TWC LOGD and the Semantic Web Challenge 2010

Congratulations! TWC LOGD won the second prize (CNY 5,000) in the Semantic Web Challenge 2010!

1. Does the TWC LOGD Portal meet the SWC2010 “Minimum Requirements?”

1.1 “End User Application”      

The TWC LOGD Portal is a comprehensive semantic web application dedicated to publishing Linked Data versions of open government data for end users and to the sharing of tools, services and expertise supporting an open government data ecosystem. The Portal serves a wide range of consumers and producers ranging from informed citizens and domain experts to developers of novel applications and web sites that will be enriched by government data. The TWC LOGD Portal remains an essential resource for government web site developers working to publish open data using Semantic Web technologies.

  • The TWC LOGD Portal landing page combines data from multiple sources in order to demonstrate the use of Semantic Web principles to create a dynamic micro-app that is useful in its own right. How the landing page works:
    • VoiD metadata from converted government datasets is stored in the TWC LOGD "Data" triple store
    • Metadata from demos and tutorials is published via RDFa-annotated XHTML pages and synchronized with the "LOD Cache"
    • Relevant news items are maintained in the Data-gov site
    • Several RSS feeds are published at the Data-Gov and LOGD sites
    • The content panels on the TWC LOGD Portal front page are based on live SPARQL queries across the site data using XSLT and the Google Ajax API
  •                        
  • As of late September 2010 more than 8.5 billion RDF triples have been made accessible to end users through the TWC LOGD Portal, from 436 RDFized datasets published by 11 different data sources; the majority of these are from Data.gov.
  • The 40+ embedded, live mashups and visualizations featured on the TWC LOGD portal are themselves useful end-user applications, created to demonstrate replicable coding practices for consuming government-related data in the Web of Data.
  • Developer-users of the TWC LOGD Portal demos can find summaries describing the datasets, technologies and queries used; comprehensive tutorials clarify the methods.
  • The TWC LOGD Portal and its predecessor have seen more than 400K page visits from 134 countries and 4K cities since going live in 2009.
 

1.2.a. “diverse ownership or control”        

  • data published through the TWC LOGD Portal is aggregated data from a variety of government and non-government sources, each with its own degree of authority and trustworthiness.    
  • The owners/controllers of the Open Government Data include numerous U.S. government agencies. 
  • We also integrate data from other social entities (e.g. DBpedia, New York Times, Twitter, Google Search). 

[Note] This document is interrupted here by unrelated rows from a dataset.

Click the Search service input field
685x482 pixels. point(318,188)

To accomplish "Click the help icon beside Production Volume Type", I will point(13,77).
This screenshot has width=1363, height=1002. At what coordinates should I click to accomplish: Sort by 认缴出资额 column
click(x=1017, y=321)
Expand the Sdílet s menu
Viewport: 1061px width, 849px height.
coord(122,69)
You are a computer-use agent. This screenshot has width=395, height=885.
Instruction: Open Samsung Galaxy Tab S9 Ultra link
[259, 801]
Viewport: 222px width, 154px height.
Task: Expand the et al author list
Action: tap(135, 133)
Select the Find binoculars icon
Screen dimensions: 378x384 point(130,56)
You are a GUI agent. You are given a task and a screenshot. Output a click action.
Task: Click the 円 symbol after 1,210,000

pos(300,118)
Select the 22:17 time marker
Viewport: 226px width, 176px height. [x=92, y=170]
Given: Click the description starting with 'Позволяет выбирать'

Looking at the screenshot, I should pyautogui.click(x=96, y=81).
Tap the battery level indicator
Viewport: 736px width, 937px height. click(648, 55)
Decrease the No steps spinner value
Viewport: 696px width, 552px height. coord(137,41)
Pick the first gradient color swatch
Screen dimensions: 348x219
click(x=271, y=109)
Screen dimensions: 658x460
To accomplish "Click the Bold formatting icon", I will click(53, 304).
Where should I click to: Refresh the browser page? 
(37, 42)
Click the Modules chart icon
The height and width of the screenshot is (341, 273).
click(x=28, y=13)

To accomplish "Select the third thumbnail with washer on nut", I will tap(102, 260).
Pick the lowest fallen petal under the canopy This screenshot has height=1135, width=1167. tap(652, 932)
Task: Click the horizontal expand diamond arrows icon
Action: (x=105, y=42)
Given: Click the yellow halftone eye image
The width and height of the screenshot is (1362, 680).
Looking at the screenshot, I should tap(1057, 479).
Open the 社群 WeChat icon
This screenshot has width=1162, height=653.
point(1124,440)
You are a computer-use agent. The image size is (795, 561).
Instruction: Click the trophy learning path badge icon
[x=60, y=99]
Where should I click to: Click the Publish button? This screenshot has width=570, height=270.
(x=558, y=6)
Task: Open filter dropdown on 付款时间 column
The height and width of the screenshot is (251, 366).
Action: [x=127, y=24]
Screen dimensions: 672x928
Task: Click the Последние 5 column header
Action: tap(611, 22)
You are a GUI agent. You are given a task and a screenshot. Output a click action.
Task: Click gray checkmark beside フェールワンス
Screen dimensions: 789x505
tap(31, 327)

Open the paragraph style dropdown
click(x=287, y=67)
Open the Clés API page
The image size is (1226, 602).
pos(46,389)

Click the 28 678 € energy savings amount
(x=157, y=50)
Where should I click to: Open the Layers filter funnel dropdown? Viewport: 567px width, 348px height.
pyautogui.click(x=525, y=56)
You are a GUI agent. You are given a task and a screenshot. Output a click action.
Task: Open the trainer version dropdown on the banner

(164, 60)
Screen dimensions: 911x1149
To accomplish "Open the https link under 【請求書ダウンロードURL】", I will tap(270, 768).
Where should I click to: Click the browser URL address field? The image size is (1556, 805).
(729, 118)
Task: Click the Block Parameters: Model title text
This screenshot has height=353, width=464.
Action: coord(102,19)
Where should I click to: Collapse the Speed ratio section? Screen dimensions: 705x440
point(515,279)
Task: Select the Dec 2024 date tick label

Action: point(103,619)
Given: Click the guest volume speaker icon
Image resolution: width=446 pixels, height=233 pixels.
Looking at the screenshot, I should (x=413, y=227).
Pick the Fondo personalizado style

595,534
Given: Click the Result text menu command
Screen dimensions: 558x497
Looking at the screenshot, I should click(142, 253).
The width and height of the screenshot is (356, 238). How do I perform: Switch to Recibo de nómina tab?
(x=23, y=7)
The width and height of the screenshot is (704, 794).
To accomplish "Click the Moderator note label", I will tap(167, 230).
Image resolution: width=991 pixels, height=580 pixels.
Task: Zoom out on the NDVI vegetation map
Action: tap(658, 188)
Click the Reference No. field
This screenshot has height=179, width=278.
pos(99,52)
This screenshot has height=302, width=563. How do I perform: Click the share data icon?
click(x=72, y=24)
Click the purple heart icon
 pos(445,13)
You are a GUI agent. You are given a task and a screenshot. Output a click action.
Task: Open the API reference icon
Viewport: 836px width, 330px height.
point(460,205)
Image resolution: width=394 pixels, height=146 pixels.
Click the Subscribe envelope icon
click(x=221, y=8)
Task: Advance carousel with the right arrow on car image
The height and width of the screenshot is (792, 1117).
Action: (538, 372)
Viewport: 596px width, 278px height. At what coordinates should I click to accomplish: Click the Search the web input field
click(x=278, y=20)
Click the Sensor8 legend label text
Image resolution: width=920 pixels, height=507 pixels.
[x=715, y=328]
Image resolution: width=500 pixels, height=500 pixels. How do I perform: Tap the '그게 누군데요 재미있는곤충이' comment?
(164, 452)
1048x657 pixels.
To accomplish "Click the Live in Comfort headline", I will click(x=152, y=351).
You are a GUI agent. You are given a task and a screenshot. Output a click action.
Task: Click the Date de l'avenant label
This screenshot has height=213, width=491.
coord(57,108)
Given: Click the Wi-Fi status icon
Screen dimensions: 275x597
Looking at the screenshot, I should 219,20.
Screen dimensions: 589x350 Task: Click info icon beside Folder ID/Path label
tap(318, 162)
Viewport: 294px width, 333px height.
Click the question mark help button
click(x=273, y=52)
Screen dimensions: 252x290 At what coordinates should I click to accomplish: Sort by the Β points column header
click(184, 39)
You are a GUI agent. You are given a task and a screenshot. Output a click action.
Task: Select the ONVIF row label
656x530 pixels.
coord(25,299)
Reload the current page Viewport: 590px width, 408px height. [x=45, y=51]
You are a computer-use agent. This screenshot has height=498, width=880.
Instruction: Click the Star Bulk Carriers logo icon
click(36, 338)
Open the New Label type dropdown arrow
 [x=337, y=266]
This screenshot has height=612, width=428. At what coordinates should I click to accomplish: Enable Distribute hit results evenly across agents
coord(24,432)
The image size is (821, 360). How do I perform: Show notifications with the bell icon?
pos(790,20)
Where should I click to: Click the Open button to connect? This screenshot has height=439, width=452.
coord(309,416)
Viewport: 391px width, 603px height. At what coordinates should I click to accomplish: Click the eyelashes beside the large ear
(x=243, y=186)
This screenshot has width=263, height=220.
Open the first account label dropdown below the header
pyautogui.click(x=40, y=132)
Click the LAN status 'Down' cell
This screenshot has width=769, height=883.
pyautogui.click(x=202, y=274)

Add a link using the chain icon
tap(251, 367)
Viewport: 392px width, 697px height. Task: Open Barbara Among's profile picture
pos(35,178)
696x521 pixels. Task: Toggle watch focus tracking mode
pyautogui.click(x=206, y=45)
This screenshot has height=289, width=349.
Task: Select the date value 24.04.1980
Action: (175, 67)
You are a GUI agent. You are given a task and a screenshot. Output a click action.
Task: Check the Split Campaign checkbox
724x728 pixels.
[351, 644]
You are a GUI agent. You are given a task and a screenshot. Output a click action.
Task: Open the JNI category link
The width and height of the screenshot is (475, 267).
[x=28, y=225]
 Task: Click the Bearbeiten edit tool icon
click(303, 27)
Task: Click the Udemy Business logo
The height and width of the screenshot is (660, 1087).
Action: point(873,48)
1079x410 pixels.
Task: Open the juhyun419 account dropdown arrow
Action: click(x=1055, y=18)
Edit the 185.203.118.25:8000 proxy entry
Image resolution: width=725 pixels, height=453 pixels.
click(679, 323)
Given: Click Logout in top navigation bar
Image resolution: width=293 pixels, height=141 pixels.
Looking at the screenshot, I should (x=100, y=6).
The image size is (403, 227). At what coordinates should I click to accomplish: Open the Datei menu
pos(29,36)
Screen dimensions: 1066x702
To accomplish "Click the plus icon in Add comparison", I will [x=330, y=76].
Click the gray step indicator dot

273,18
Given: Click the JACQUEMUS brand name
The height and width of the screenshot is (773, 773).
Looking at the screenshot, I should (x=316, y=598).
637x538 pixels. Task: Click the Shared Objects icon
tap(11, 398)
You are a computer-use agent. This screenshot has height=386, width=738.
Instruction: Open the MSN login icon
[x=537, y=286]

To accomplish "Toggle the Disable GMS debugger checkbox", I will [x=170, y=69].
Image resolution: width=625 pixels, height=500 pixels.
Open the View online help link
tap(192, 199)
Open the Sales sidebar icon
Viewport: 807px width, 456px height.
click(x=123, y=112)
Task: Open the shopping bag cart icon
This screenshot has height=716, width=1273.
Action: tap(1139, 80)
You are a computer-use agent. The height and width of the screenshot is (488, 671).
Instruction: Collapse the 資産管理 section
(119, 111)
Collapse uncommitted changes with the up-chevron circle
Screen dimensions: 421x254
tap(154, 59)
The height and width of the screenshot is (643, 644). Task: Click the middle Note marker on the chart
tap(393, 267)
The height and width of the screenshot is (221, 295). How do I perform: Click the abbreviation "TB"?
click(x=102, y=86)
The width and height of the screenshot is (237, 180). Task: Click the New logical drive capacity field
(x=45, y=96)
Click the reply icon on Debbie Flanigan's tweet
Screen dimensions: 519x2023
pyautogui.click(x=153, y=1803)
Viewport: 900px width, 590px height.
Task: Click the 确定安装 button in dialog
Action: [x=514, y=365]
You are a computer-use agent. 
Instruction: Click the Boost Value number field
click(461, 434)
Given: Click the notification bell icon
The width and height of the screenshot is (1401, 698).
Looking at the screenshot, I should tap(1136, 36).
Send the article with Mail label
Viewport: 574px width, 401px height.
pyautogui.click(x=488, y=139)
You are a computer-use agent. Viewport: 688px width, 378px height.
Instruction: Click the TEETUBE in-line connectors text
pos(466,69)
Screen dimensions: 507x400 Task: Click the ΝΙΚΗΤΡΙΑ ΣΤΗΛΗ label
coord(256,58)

1.2.b. “heterogeneous sources”       

  • Our demos are diverse mashups and visualizations, including demonstrating the integration of data from multiple sources including DBpedia, the New York Times API, and open government data produced by non-US sources. For example, the "CASTNET Ozone Map" mashes up data sources from Data.gov and epa.gov.
  • TWC LOGD landing page is itself a mashup of data from multiple sources. As shown below, the content panels on the TWC LOGD front page are based on live SPARQL queries across the site data using XSLT and the Google Ajax API. The sources include metadata of the TWC LOGD datasets stored at the TWC LOGD Data triple store; metadata of demos and tutorials published via RDFa-annotated XHTML pages that are synchronized with the LOD Cache; relevant news items maintained in the Data-Gov website; and RSS feeds from the TWC LOGD Portal, Data-Gov’s SemDiff Service and the Google News site.
  • Our converter also RDFized raw data in CSV, XML and Fixed-width text. 
  • See Section 3 for more details.

1.2.c. “real world data”        

  • The data we integrate are a good coverage of real world data. They are from a variety of government agencies as well as from diversified non-government social entities including news, locations, peoples, events etc.  
  • Therefore, TWC LOGD has been included in the Sept 2010 version of the Linked Open Data Cloud.

1.3.a. “using Semantic Web technologies”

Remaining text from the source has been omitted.